[Begin]
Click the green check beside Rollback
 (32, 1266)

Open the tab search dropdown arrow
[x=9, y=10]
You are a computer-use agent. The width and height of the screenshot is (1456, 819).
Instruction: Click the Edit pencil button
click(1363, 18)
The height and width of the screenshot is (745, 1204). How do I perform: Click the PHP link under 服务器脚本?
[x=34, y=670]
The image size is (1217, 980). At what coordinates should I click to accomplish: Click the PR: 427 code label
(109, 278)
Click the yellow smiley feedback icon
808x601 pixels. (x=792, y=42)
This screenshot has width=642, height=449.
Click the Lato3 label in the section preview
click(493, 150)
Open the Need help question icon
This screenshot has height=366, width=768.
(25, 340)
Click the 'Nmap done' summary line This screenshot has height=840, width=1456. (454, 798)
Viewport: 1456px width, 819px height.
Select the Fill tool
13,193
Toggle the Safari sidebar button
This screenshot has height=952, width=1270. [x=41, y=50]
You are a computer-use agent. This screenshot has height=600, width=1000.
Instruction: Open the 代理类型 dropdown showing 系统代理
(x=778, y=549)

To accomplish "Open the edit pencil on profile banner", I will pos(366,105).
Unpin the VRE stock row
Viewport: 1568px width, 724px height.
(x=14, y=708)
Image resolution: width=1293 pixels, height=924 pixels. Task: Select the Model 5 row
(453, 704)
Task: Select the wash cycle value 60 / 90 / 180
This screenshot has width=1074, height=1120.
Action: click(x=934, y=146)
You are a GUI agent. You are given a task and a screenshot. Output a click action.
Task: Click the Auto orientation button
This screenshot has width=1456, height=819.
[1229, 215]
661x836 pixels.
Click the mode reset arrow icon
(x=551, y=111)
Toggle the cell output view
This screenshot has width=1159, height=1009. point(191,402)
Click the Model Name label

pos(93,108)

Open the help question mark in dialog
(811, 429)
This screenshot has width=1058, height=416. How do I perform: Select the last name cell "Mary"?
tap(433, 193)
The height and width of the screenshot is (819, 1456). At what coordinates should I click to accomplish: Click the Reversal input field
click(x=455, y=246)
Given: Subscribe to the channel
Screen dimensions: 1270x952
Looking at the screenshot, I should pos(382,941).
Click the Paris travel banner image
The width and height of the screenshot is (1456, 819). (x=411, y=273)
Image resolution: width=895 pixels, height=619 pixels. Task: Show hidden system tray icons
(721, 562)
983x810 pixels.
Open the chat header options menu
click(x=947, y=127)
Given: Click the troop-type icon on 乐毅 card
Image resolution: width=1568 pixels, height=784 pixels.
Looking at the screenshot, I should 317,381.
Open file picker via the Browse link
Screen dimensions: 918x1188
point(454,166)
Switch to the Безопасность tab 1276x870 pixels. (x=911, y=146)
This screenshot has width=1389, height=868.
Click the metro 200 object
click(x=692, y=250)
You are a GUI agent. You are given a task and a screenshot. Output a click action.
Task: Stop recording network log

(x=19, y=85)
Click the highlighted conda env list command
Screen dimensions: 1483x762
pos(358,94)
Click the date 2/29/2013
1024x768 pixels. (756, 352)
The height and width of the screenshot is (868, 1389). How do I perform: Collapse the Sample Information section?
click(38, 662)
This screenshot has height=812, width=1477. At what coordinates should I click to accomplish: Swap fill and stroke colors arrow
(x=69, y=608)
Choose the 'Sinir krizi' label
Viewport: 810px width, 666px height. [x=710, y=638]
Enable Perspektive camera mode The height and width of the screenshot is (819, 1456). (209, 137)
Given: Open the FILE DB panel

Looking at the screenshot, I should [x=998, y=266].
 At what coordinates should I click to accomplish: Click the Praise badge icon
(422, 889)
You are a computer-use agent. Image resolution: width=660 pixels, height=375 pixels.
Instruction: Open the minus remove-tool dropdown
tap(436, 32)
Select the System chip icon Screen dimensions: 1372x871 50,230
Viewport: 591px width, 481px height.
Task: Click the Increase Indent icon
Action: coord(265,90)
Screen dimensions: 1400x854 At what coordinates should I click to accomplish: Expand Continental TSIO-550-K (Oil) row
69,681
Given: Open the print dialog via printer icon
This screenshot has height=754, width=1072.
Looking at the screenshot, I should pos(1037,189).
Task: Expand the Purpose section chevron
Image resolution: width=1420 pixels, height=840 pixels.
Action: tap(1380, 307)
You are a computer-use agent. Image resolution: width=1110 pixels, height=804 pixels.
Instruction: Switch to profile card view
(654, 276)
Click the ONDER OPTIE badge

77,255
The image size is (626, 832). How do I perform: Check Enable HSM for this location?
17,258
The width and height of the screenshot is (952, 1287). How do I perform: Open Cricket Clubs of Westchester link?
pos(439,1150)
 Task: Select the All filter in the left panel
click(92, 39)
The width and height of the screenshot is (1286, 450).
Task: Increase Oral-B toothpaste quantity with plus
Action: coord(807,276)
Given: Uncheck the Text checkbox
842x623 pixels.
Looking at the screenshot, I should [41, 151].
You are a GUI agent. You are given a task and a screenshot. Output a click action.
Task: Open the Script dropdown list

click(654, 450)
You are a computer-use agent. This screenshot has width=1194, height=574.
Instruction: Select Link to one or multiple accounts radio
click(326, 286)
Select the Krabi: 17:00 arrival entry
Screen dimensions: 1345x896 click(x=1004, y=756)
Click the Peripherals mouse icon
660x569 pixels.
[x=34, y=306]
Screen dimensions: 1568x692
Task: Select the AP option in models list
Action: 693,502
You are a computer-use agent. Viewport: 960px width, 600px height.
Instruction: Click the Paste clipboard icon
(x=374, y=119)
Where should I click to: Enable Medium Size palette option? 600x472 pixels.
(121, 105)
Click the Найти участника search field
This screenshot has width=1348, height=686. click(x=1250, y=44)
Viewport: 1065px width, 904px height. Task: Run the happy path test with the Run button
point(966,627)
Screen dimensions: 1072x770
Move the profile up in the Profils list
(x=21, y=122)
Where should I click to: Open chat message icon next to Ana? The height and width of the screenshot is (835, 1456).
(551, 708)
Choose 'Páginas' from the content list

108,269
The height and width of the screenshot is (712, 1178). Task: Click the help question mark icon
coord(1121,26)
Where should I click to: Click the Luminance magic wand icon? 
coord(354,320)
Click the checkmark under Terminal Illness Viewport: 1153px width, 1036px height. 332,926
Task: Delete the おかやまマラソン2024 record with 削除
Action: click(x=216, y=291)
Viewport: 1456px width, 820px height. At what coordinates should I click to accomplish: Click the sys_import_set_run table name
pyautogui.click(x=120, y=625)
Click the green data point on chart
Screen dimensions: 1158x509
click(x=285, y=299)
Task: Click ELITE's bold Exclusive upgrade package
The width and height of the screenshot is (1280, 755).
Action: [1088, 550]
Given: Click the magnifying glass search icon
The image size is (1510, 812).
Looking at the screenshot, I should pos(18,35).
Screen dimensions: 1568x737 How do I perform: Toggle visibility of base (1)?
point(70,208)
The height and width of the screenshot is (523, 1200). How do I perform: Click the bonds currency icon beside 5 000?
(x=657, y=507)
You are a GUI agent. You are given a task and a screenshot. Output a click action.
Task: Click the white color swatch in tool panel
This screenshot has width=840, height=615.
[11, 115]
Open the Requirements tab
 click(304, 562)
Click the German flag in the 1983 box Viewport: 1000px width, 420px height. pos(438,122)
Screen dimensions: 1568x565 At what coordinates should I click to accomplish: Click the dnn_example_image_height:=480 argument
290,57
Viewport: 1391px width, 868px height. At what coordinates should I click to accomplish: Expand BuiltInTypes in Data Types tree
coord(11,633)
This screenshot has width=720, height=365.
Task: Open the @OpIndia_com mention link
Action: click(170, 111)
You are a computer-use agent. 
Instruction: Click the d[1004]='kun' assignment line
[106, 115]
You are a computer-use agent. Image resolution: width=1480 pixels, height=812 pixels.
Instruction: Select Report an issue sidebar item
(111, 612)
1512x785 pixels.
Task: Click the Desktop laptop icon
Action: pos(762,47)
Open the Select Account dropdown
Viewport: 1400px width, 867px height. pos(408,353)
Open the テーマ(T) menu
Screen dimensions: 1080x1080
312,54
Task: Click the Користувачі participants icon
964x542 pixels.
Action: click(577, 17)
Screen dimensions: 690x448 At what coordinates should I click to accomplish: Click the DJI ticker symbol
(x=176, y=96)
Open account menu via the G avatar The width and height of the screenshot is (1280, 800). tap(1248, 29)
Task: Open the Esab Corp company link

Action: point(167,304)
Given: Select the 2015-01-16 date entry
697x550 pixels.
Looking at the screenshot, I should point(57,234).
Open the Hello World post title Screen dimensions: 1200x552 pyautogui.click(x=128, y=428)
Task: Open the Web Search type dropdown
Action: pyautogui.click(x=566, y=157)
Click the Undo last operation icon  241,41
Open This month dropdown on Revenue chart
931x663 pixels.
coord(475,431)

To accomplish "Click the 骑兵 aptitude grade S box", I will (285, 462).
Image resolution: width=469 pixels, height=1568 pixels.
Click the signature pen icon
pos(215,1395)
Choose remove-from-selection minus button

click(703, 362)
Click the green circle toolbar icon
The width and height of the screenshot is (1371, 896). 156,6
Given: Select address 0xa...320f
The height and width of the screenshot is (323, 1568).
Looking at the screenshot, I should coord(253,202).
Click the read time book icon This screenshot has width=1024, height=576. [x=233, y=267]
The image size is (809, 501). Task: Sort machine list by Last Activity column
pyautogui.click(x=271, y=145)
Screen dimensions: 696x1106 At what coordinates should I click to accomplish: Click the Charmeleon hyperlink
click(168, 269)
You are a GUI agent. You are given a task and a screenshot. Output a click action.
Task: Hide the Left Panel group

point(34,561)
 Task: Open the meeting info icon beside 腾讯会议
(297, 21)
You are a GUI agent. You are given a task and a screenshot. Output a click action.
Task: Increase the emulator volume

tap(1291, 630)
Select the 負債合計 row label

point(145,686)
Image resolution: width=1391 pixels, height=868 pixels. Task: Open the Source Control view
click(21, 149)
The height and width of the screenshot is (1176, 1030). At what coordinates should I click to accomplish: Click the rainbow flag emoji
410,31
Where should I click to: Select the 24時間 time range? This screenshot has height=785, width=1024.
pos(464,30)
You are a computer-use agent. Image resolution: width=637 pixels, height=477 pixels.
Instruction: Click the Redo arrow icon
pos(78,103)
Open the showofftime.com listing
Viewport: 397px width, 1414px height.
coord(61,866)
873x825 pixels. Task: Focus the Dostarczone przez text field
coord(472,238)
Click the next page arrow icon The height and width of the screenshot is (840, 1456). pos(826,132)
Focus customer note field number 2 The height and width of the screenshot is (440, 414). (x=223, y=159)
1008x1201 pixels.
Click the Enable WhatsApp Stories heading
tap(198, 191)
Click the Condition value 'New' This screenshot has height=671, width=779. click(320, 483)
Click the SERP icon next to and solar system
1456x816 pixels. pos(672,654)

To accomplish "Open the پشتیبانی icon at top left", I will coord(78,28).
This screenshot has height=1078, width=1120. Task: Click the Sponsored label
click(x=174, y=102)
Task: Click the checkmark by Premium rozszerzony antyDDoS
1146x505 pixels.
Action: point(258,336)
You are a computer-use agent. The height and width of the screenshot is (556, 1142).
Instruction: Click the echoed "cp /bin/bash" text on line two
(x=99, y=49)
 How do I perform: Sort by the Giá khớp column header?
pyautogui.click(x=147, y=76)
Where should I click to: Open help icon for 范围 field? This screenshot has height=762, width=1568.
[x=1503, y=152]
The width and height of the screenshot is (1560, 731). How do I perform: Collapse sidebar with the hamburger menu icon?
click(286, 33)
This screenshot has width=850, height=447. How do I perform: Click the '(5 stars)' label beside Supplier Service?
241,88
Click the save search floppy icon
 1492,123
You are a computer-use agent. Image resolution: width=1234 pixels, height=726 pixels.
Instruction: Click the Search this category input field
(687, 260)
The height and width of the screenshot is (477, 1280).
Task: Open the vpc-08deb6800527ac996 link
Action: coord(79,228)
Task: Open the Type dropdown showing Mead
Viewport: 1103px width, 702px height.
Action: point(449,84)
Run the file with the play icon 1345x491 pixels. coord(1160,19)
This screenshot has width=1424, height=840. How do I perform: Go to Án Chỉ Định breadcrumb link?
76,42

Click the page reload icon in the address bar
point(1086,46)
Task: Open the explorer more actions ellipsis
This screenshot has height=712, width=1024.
[End]
EXERCISE DESCRIPTION: Render the records starting at the line that contains "Given: Open the print dialog via printer icon" and ending at the line that contains "(x=21, y=122)" as a Markdown table with columns Row and Line, leaving out blank lines.

RESULT OF THIS EXERCISE:
| Row | Line |
|---|---|
| 1 | Given: Open the print dialog via printer icon |
| 2 | This screenshot has height=754, width=1072. |
| 3 | Looking at the screenshot, I should pos(1037,189). |
| 4 | Task: Expand the Purpose section chevron |
| 5 | Image resolution: width=1420 pixels, height=840 pixels. |
| 6 | Action: tap(1380, 307) |
| 7 | You are a computer-use agent. Image resolution: width=1110 pixels, height=804 pixels. |
| 8 | Instruction: Switch to profile card view |
| 9 | (654, 276) |
| 10 | Click the ONDER OPTIE badge |
| 11 | 77,255 |
| 12 | The image size is (626, 832). How do I perform: Check Enable HSM for this location? |
| 13 | 17,258 |
| 14 | The width and height of the screenshot is (952, 1287). How do I perform: Open Cricket Clubs of Westchester link? |
| 15 | pos(439,1150) |
| 16 |  Task: Select the All filter in the left panel |
| 17 | click(92, 39) |
| 18 | The width and height of the screenshot is (1286, 450). |
| 19 | Task: Increase Oral-B toothpaste quantity with plus |
| 20 | Action: coord(807,276) |
| 21 | Given: Uncheck the Text checkbox |
| 22 | 842x623 pixels. |
| 23 | Looking at the screenshot, I should [41, 151]. |
| 24 | You are a GUI agent. You are given a task and a screenshot. Output a click action. |
| 25 | Task: Open the Script dropdown list |
| 26 | click(654, 450) |
| 27 | You are a computer-use agent. This screenshot has width=1194, height=574. |
| 28 | Instruction: Select Link to one or multiple accounts radio |
| 29 | click(326, 286) |
| 30 | Select the Krabi: 17:00 arrival entry |
| 31 | Screen dimensions: 1345x896 click(x=1004, y=756) |
| 32 | Click the Peripherals mouse icon |
| 33 | 660x569 pixels. |
| 34 | [x=34, y=306] |
| 35 | Screen dimensions: 1568x692 |
| 36 | Task: Select the AP option in models list |
| 37 | Action: 693,502 |
| 38 | You are a computer-use agent. Viewport: 960px width, 600px height. |
| 39 | Instruction: Click the Paste clipboard icon |
| 40 | (x=374, y=119) |
| 41 | Where should I click to: Enable Medium Size palette option? 600x472 pixels. |
| 42 | (121, 105) |
| 43 | Click the Найти участника search field |
| 44 | This screenshot has width=1348, height=686. click(x=1250, y=44) |
| 45 | Viewport: 1065px width, 904px height. Task: Run the happy path test with the Run button |
| 46 | point(966,627) |
| 47 | Screen dimensions: 1072x770 |
| 48 | Move the profile up in the Profils list |
| 49 | (x=21, y=122) |